In short, (especially on RHEL/CentOS/Fedora) try
getenforce
if it replies with Enforcing
you have SELinux up and running. Temporarily deactivate it with setenforce 0
and see if MariaDB starts now! Rather common, especially on RHEL/CentOS/Fedora.
There's more about this further down, as well as in this official article.
In general
There are more things in a UNIX environment that might prevent file access, than just user access rights.

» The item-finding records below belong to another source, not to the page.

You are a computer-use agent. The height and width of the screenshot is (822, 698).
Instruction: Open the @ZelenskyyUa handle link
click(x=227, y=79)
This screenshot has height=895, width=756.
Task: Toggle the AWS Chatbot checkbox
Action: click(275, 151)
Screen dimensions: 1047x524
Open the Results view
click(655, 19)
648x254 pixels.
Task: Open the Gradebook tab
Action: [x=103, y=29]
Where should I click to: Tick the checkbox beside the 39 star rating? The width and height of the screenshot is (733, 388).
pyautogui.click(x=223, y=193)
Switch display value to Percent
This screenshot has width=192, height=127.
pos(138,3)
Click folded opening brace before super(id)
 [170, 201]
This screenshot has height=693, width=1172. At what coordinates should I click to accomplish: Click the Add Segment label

- Security modules like SELinux (see above) or AppArmor (as Dan mentioned) could disallow it
- Access Control Lists (ACL) could be specifically set, for the required files/directories
- Any of the parent folders could be owned by another user, and have no x (="dir access") set for others
Additionally there could be other unexpected factors, like ...
- The mysql
datadir
being set to a place, where mysql doesn't have permissions (see /etc/my.cnf
)
- Mysql could (strangely) be running as a different user, or the file could be simply owned by someone else
Just to mention a view things off the top of my head (feel free to edit/add to this answer btw).
In the case, SELinux is "the problem"
For a permanent solution, you could try to restore the appropriate security context, ...
restorecon -R /var/lib/mysql/
... or just deactivate SELinux (but think about this one a little bit before doing so), by editing the config (typically in /etc/selinux/config
) and setting SELINUX=disabled
as suggested in following article.
Obviously those are applicable to MySQL just the same way.